§ GOAL OF THE EXERCISE
Begin with the first line of the entries below. Copy each line exactly, stopping after the one that contains "Task: Click the 'Instance".

Data records
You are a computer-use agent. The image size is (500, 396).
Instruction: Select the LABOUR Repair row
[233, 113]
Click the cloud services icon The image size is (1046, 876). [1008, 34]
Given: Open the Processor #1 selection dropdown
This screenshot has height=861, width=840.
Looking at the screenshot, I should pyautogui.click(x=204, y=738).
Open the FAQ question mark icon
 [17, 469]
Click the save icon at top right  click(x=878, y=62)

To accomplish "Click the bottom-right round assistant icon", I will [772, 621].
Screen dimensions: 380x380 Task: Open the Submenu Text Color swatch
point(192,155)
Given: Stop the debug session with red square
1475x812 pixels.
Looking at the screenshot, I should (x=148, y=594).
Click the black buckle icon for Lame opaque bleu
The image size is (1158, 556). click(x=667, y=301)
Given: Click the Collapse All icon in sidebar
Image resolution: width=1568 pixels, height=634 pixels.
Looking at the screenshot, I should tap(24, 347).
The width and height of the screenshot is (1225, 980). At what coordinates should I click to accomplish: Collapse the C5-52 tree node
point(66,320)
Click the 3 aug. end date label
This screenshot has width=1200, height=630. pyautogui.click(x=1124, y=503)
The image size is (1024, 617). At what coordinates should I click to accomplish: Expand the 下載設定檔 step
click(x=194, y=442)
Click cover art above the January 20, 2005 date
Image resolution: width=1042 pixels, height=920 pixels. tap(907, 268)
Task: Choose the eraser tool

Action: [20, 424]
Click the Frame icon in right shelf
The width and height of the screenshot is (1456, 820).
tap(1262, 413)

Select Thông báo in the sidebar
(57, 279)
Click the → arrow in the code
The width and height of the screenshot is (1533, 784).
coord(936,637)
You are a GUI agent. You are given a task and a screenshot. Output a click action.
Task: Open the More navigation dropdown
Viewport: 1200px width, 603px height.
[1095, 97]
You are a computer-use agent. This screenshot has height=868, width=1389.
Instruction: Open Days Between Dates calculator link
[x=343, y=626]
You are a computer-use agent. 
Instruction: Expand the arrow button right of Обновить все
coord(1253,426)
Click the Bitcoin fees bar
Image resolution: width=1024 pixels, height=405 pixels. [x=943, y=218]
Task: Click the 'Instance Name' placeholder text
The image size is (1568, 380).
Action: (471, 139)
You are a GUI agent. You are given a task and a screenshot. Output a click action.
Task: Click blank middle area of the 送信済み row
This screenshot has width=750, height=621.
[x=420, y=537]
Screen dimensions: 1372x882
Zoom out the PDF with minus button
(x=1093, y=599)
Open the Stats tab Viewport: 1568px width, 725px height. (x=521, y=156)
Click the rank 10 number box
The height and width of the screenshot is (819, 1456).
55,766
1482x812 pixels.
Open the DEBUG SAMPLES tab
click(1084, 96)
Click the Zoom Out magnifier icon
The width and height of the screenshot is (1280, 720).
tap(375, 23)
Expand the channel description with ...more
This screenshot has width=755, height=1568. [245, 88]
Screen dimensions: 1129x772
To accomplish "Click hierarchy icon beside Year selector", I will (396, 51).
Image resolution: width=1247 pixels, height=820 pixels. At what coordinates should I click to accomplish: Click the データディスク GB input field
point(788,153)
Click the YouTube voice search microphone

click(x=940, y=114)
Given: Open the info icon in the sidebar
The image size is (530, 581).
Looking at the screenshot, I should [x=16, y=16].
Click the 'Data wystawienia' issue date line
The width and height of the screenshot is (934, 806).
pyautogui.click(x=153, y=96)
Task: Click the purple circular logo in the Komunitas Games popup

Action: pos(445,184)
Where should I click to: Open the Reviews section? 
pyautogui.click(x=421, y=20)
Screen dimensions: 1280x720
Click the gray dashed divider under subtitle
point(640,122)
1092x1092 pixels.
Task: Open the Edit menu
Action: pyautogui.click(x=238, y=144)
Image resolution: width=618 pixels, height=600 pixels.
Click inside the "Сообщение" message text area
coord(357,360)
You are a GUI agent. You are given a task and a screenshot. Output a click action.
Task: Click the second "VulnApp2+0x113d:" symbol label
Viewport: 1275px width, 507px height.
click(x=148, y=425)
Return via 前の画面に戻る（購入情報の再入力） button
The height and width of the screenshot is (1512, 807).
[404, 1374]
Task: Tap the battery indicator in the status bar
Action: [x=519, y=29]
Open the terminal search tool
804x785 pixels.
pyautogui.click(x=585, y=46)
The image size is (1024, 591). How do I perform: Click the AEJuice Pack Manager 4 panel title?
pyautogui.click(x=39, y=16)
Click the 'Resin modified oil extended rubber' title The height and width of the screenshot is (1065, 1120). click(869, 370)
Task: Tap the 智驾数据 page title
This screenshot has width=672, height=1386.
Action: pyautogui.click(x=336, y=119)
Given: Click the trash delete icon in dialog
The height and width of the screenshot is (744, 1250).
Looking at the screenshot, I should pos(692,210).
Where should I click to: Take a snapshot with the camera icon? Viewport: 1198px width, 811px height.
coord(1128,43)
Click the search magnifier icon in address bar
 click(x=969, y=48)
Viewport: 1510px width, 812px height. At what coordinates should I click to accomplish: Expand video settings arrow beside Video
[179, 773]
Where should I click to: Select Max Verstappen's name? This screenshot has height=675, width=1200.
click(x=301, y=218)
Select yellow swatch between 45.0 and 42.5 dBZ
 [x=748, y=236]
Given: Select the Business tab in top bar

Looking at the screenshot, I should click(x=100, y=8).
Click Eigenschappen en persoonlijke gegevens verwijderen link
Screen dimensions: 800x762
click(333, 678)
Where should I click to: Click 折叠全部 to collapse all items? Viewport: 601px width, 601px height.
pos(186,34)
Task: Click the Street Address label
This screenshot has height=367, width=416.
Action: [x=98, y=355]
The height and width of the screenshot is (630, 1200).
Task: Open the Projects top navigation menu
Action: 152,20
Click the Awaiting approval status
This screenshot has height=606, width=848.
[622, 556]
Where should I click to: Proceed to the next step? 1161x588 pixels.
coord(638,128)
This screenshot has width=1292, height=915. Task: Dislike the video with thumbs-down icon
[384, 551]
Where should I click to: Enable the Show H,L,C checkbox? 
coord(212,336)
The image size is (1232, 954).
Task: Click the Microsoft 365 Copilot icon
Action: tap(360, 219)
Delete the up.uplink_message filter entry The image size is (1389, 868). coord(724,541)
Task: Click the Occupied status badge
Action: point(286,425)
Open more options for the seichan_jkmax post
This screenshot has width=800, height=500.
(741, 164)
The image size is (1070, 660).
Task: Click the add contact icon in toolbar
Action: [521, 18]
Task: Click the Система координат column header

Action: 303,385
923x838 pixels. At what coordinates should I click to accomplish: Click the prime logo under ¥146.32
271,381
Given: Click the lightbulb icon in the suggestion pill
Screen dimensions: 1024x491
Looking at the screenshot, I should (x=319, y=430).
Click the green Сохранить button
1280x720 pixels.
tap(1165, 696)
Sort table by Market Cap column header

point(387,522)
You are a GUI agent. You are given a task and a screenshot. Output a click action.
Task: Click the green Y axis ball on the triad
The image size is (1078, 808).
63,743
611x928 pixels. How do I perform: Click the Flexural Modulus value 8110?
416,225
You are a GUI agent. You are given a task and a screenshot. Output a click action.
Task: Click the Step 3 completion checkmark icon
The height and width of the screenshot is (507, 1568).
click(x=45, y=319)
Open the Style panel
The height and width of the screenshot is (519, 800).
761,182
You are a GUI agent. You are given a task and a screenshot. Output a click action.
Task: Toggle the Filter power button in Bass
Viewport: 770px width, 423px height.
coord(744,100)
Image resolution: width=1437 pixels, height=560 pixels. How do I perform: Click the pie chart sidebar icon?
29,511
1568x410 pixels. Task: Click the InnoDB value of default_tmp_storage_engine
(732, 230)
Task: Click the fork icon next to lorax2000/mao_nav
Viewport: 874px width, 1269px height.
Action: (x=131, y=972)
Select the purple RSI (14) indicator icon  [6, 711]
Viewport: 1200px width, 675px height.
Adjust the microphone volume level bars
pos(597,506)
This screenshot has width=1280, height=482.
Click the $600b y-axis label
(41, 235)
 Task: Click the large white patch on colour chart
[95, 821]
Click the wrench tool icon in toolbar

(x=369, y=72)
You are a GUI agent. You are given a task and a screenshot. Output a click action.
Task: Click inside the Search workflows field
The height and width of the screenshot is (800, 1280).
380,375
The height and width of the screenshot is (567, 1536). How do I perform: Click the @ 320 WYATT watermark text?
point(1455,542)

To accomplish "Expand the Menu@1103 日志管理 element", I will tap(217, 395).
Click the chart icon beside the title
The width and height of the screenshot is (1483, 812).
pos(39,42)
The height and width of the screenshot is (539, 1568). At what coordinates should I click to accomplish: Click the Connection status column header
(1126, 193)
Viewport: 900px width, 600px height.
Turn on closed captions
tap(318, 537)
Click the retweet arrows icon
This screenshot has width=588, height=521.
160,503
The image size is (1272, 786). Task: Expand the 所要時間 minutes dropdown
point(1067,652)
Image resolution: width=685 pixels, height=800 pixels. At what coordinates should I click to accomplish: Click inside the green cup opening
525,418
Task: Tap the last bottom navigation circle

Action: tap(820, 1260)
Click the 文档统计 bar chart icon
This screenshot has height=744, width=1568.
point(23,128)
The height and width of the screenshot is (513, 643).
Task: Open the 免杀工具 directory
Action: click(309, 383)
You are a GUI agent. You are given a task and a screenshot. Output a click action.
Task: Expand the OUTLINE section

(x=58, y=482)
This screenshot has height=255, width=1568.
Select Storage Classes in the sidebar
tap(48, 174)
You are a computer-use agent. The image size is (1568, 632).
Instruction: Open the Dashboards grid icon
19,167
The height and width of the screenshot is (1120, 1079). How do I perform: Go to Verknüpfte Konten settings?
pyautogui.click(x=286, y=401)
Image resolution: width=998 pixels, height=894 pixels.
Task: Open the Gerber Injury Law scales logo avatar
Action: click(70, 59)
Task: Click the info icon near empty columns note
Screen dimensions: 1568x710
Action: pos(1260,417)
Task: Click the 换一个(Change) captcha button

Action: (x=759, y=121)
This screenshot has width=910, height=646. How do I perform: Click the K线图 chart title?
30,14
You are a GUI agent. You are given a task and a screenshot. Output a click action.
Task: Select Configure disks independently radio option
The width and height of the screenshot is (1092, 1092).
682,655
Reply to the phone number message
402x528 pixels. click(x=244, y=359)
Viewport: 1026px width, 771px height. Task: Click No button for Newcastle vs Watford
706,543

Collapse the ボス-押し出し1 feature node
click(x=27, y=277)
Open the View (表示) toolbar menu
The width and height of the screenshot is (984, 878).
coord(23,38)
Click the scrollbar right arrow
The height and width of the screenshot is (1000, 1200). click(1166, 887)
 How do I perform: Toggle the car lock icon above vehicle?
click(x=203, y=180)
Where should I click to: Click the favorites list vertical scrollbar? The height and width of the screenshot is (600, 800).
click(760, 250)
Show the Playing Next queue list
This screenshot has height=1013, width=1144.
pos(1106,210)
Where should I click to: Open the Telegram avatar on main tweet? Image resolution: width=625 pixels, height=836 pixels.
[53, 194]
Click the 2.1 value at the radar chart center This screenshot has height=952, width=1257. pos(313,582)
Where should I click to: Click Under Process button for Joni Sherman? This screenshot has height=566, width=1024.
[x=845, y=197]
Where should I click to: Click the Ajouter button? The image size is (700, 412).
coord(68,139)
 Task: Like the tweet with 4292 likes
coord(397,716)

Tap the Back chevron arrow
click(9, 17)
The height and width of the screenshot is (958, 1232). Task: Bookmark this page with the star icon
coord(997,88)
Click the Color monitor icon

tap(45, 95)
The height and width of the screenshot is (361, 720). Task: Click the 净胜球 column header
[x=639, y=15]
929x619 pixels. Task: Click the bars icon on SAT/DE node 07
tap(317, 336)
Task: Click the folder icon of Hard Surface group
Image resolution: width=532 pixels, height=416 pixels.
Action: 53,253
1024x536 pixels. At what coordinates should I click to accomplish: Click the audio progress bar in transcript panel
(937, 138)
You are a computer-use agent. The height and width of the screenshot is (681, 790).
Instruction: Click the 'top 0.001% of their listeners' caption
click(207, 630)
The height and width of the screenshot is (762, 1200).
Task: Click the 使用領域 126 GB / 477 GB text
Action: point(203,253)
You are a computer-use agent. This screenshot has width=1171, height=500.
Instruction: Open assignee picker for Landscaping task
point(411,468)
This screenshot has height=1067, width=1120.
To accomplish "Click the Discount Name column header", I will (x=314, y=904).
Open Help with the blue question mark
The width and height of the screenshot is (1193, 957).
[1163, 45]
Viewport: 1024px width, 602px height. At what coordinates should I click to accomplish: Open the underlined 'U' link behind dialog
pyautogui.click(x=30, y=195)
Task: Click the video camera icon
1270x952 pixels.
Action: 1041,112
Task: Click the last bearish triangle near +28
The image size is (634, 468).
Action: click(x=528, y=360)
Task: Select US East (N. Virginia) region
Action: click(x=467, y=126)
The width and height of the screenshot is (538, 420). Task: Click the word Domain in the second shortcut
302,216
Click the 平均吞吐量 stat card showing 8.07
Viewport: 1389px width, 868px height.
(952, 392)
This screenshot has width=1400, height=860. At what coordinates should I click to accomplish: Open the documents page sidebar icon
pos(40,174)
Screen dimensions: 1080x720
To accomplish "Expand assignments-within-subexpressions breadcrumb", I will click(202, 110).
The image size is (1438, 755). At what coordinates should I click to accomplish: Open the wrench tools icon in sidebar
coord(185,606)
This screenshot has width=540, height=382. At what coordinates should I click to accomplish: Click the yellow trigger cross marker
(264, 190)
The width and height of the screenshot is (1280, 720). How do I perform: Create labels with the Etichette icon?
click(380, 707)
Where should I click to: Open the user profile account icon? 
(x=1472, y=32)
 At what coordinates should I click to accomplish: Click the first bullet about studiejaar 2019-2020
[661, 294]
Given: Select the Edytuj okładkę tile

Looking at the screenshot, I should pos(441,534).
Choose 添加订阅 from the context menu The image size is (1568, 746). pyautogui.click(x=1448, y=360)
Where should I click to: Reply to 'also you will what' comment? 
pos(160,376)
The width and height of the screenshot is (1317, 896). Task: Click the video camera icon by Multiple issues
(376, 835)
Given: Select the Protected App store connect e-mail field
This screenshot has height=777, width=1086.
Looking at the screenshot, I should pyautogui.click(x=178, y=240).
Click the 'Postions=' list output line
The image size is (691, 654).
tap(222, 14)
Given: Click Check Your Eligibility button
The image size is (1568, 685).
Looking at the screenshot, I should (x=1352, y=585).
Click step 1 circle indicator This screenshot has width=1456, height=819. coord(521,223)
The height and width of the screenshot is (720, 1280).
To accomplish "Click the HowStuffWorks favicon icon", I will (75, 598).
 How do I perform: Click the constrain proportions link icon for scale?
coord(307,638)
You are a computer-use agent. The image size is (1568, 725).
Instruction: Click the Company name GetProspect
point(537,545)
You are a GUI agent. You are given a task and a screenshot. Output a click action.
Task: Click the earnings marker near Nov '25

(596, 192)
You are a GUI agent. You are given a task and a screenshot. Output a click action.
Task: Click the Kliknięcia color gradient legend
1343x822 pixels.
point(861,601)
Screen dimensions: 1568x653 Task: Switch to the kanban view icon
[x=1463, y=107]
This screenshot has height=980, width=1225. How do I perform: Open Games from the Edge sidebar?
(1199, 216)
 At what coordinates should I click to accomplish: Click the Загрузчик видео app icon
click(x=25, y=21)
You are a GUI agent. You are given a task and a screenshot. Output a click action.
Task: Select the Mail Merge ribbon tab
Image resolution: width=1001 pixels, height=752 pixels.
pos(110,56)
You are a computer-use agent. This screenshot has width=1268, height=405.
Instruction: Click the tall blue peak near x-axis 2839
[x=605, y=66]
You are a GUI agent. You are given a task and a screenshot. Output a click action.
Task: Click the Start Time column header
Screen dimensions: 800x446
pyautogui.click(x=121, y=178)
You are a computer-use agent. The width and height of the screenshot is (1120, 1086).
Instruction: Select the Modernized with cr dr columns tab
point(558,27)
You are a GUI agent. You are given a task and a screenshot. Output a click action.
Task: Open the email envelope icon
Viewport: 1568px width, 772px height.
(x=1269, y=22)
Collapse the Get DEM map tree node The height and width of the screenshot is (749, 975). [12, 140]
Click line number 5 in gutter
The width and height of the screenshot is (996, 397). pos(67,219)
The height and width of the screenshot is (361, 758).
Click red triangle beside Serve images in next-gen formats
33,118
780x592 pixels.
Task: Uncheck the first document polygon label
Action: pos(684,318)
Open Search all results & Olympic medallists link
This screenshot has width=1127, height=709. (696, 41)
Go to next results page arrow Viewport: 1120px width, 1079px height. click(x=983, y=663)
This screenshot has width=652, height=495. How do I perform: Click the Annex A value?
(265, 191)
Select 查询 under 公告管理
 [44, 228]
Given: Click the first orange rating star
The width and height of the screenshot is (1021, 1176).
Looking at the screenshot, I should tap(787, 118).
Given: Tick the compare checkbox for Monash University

§ SOLUTION
You are a computer-use agent. The image size is (500, 396).
Instruction: Select the LABOUR Repair row
[233, 113]
Click the cloud services icon The image size is (1046, 876). [1008, 34]
Given: Open the Processor #1 selection dropdown
This screenshot has height=861, width=840.
Looking at the screenshot, I should pyautogui.click(x=204, y=738).
Open the FAQ question mark icon
 [17, 469]
Click the save icon at top right  click(x=878, y=62)

To accomplish "Click the bottom-right round assistant icon", I will [772, 621].
Screen dimensions: 380x380 Task: Open the Submenu Text Color swatch
point(192,155)
Given: Stop the debug session with red square
1475x812 pixels.
Looking at the screenshot, I should (x=148, y=594).
Click the black buckle icon for Lame opaque bleu
The image size is (1158, 556). click(x=667, y=301)
Given: Click the Collapse All icon in sidebar
Image resolution: width=1568 pixels, height=634 pixels.
Looking at the screenshot, I should tap(24, 347).
The width and height of the screenshot is (1225, 980). At what coordinates should I click to accomplish: Collapse the C5-52 tree node
point(66,320)
Click the 3 aug. end date label
This screenshot has width=1200, height=630. pyautogui.click(x=1124, y=503)
The image size is (1024, 617). At what coordinates should I click to accomplish: Expand the 下載設定檔 step
click(x=194, y=442)
Click cover art above the January 20, 2005 date
Image resolution: width=1042 pixels, height=920 pixels. tap(907, 268)
Task: Choose the eraser tool

Action: [20, 424]
Click the Frame icon in right shelf
The width and height of the screenshot is (1456, 820).
tap(1262, 413)

Select Thông báo in the sidebar
(57, 279)
Click the → arrow in the code
The width and height of the screenshot is (1533, 784).
coord(936,637)
You are a GUI agent. You are given a task and a screenshot. Output a click action.
Task: Open the More navigation dropdown
Viewport: 1200px width, 603px height.
[1095, 97]
You are a computer-use agent. This screenshot has height=868, width=1389.
Instruction: Open Days Between Dates calculator link
[x=343, y=626]
You are a computer-use agent. 
Instruction: Expand the arrow button right of Обновить все
coord(1253,426)
Click the Bitcoin fees bar
Image resolution: width=1024 pixels, height=405 pixels. [x=943, y=218]
Task: Click the 'Instance Name' placeholder text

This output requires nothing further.